Has the hon. Member taken into consideration the question of pooling?

MR. F. E. SMITH

said he had not taken that into account in this case, but he was informed, on behalf both of Roman Catholics and of Anglicans, that taking the country as a whole pooling would not introduce any very material qualification of the figures. But even if some reduction were made, the position in Blackburn would be that the people would still have to pay rates in support of teaching of which they disapproved, and to contribute a very large sum in order to retain the privilege of carrying on their own schools. This was the very negation of equality as between the different sects, and he formally gave notice that if the Bill passed there would not be an election in Lancashire at which candidates on both sides would not be asked: "Are you prepared to increase the grant until it coincides with the full total cost of secular education?"

THE CHAIRMAN

said the question of the adequacy of the grant to contracting-out schools did not arise now.

MR. F. E. SMITH

said that in his judgment there never would be a settlement upon the terms laid down in the Bill. But if the Government would deal with voluntary schools upon a basis of exact equality, then there would be a permanent settlement. Exact equality meant that there should be a right of entry, and that denominationalists should be treated in precisely the same way as those devoted to Cowper-Temple teaching were treated in the council schools, without any of these almost insulting distinctions.

THE CHAIRMAN

The hon. Member is making a Second Reading speech. Cowper-Templeism does not arise on this Amendment.

MR. F. E. SMITH

submitted that it was impossible to discuss the Amendment unless they considered the terms to be granted to contracting-out schools. As one who had never pretended to be a strong denominationalist, but who had always lived among a community of very strong denominationalists, he predicted that unless the Government recognised that there must be equality of treatment there would be no compromise.

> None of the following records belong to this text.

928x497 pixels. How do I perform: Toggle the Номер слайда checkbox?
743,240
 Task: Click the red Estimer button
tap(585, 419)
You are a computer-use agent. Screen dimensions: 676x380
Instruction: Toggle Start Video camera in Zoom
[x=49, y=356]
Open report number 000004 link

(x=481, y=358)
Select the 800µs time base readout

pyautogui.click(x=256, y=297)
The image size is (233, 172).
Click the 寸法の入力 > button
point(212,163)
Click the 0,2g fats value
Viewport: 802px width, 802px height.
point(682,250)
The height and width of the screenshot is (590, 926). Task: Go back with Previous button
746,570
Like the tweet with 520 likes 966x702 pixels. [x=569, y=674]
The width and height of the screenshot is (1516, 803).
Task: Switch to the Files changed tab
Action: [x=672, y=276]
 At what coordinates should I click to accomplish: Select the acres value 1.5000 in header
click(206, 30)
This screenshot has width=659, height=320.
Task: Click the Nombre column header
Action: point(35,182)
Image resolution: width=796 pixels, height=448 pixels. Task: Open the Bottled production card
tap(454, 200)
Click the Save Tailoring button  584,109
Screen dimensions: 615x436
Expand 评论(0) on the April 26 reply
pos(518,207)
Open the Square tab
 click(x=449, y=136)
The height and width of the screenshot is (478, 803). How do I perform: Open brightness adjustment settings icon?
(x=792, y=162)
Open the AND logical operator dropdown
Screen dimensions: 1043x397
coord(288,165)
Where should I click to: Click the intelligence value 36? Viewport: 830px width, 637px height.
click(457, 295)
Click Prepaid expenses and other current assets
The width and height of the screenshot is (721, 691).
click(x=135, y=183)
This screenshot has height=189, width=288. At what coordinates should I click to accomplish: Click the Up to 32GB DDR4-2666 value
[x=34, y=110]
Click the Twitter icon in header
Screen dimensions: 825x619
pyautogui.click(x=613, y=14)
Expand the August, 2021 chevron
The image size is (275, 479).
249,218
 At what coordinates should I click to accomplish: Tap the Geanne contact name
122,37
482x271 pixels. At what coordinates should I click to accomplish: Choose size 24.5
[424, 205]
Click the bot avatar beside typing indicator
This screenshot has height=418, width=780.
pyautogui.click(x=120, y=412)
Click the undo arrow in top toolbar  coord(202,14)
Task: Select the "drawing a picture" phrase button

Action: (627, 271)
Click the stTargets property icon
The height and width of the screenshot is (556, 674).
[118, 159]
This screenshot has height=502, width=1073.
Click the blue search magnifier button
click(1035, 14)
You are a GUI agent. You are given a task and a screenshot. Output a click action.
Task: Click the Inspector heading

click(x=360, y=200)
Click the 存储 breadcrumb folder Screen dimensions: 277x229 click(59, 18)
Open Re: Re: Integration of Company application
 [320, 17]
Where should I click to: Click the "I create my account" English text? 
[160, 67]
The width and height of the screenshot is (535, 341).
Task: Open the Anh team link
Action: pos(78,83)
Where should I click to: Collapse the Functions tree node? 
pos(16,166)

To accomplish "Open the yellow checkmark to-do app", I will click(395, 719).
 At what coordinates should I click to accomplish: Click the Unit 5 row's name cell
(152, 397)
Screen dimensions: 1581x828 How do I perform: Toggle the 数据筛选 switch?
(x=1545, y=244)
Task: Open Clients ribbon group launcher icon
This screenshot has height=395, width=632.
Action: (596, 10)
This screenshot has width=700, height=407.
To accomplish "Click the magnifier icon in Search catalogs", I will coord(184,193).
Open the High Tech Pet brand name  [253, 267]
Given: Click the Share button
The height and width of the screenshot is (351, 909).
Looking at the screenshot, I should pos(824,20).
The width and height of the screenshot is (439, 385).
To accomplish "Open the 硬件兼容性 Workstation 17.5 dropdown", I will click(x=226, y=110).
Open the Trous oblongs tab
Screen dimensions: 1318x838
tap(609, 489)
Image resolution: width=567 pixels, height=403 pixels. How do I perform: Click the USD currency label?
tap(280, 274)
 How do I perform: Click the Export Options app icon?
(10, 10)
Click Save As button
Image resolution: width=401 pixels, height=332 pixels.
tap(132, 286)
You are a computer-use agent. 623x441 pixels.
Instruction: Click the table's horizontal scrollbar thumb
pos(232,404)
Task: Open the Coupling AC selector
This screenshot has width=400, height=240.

MR. ASHLEY (Lancashire, Blackpool)

said that all his constituents felt deeply about this Bill. They had not been consulted on the compromise. If they had been they would not have agreed to it in any way. Under it the voluntary schools, Anglican and Catholic, were to be handed over to the local education authorities, and when they remembered that 700,000 children were being educated in the voluntary schools they would agree that the subsection might have a very important and far-reaching effect. By the subsection the managers and trustees of the voluntary schools would be compelled to hand over schools held under charitable trusts which specially laid down that the teaching of the Church of England and no other was to be given in them. Cowper-Temple teaching would be given in them every day by the local education authority, and it would be small comfort to know that denominational religion might be allowed an entry on two days a week. It was a strong order to ask denominational school managers to hand over their schools on such terms. Thousands of the working men of Lancashire had built these schools in order to educate their children in the faith of their parents. Let the Committee consider what their feelings would be. Was there any justice in the proposition that these schools should be handed over and that on two days a week denominational teaching should be given, but on the other five days Cowper-Temple teaching should be given?

THE CHAIRMAN

pointed out that that question did not arise on the subsection.

MR. AUSTEN CHAMBERLAIN (Worcestershire, E.)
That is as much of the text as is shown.